Эльвина со слезами смотрела, как Филипп идет в ад. Шовен был прав. Филипп должен поступать так, как считает нужным.
Внезапно подняв взгляд вверх, к вершине башни, освещенной изнутри огнем пожара, Эльвина увидела нечто, заставившее ее вскрикнуть. Филипп, услышав ее голос, тоже поднял глаза. На крыше, защищенной зубцами стен, кто-то стоял. Шовен крепче сжал руку Эльвины.
У этой призрачной тени были длинные, черные волосы, по которым легко было узнать леди Равенну. На ней был черный плащ, но капюшон откинут и полы распахнуты. Плавно и гордо, как королева, она шла к смотровой башне посреди площадки, исторгая страшные ругательства, и жуткие слова, подхваченные ветром, разносились по округе. Проклятия эти она призывала на головы тех, кто пришел отнять у нее Данстон.
Но не безумие ее слов и не странный вид благородной дамы заставил Эльвину вскрикнуть, а Филиппа остановиться. Одежду леди Равенны лизало пламя. Ветер раздувал его сильнее и сильнее, но она не обращала внимания на разгул стихии и, видимо, не чувствовала боли.
Филипп нырнул было в потайную дверь, ведущую в донжон, но на этот раз сам Шовен остановил его:
— Вернись, Филипп! Ты не успеешь! Стены рушатся!

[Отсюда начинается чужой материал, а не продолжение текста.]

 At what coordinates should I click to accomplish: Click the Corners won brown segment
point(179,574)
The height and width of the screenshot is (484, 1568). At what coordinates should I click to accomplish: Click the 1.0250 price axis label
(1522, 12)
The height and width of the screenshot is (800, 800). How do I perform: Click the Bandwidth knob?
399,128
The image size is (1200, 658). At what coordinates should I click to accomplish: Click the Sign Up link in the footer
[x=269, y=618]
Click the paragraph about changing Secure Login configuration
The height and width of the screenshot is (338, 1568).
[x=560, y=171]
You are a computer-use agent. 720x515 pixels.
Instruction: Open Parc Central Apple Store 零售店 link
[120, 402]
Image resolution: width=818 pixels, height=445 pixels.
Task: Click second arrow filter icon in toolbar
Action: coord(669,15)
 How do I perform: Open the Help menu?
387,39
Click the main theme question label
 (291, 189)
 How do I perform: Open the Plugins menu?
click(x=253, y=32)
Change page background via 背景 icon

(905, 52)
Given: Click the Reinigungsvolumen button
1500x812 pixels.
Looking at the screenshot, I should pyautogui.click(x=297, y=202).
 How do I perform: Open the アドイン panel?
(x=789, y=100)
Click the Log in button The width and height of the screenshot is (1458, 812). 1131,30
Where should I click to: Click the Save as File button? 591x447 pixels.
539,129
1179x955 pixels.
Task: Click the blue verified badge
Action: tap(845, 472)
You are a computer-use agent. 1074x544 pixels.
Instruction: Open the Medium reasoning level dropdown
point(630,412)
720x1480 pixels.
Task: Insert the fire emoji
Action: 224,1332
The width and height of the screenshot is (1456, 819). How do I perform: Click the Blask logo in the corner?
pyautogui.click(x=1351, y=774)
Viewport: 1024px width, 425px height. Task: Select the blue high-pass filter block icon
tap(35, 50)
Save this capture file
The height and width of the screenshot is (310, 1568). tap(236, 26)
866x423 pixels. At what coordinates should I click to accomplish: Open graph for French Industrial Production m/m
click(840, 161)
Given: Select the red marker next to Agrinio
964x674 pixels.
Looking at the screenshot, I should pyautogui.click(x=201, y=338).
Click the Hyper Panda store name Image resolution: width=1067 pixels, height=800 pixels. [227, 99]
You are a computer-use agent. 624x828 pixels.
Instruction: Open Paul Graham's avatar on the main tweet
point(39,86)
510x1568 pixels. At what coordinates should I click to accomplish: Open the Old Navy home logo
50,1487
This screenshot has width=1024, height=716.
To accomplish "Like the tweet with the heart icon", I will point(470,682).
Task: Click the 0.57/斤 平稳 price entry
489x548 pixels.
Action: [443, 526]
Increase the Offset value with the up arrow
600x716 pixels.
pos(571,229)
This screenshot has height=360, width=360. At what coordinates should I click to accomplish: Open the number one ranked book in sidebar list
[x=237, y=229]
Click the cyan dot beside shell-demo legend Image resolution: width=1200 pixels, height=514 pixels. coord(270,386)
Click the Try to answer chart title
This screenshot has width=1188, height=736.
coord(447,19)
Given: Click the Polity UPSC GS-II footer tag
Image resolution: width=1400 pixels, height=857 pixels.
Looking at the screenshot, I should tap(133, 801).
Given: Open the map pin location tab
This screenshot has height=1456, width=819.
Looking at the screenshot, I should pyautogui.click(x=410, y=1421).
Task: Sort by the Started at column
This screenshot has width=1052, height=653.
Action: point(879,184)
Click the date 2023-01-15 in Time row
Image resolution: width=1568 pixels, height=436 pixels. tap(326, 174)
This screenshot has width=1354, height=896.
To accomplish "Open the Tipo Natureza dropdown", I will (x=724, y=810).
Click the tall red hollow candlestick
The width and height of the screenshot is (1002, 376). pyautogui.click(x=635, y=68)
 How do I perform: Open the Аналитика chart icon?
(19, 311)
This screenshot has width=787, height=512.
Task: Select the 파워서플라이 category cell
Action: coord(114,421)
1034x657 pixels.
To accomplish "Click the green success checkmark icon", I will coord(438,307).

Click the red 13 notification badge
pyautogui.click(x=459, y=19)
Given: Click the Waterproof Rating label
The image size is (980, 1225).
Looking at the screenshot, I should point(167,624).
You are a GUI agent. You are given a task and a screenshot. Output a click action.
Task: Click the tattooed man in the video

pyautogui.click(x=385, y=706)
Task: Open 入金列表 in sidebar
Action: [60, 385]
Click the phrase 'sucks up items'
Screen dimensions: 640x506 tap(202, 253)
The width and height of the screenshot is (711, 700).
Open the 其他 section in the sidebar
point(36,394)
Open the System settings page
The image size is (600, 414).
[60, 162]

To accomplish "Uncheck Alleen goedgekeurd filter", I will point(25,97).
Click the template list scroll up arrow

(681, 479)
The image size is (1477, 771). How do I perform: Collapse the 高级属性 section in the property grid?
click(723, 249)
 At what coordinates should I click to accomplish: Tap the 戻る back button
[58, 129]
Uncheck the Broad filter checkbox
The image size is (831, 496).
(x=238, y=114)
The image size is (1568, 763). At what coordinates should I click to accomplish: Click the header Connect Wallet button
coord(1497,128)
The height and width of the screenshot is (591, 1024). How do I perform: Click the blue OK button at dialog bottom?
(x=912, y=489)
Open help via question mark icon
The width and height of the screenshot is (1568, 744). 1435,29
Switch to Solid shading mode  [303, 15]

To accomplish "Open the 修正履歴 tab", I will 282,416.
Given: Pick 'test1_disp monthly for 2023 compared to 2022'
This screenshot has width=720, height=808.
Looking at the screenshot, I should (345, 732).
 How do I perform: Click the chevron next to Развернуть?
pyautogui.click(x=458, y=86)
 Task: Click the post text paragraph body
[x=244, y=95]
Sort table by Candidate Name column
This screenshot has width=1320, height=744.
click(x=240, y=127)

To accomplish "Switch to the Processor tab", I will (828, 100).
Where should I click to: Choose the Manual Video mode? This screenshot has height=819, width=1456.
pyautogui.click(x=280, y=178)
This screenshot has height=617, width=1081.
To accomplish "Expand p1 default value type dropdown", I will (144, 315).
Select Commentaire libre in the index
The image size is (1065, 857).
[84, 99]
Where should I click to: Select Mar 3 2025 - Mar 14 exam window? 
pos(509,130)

Слово Шовена обладало силой убеждения. Филипп оглянулся — и как раз вовремя. Он едва успел, схватив Эльвину за талию, оттащить ее подальше от опасного места и на ходу отдал приказ своим людям забирать пленных и бежать от камнепада. Вассалы Филиппа повиновались, но, убегая прочь с проклятого места, продолжали смотреть наверх, на площадку башни, где разворачивалось завораживающее жуткое действо.
Пламя охватило безумную, отчаянно жестикулирующую женщину, но она словно не чувствовала жара. Между тем еще одно создание поднялось на площадку, очевидно, пытаясь спасти несчастную. Филипп прижал Эльвину к себе, стараясь оградить ее от жуткого зрелища. Две фигуры наверху старинной башни, растрескавшейся от жара, слились в борьбе. Эльвина прижалась лицом к груди Филиппа, не желая видеть неизбежного.
Верная Марта пыталась стащить со своей госпожи горящую одежду. У самых ног двух женщин появилась большая трещина. Она росла угрожающе быстро, но ни та, ни другая ничего не замечали. Филипп прижал Эльвину к себе сильнее, но она взглянула наверх и увидела, как Марта, сорвав со своей госпожи горящую одежду, сама занялась пламенем, а леди Равенна, споткнувшись, полетела вниз через растрескавшийся парапет. Еще мгновение Марта горела на площадке башни, пока та с грохотом не обрушилась вниз, похоронив под собой леди Равенну и Марту.
Но иной гром, сливаясь с шумом летящих камней, донесся с неба. Еще миг, и пораженные зрители стали свидетелями странного явления — грозы посреди ясного и холодного октябрьского неба. Вслед за раскатами грома небо пролилось дождем — разверзлись хляби небесные.
Много лет спустя продолжали ходить слухи об этом противоестественном ливне: люди с благоговейным страхом говорили о громе небесном и дожде, что пролился на тех, кто видел падение башни, ставшей обителью зла. В эту ночь пришел конец злодейству и колдовству, и церковь на следующий день обрела множество истинно уверовавших, а количество прихожан в окрестностях Данстона, являвшихся к мессе по святым дням, возросло более чем вдвое.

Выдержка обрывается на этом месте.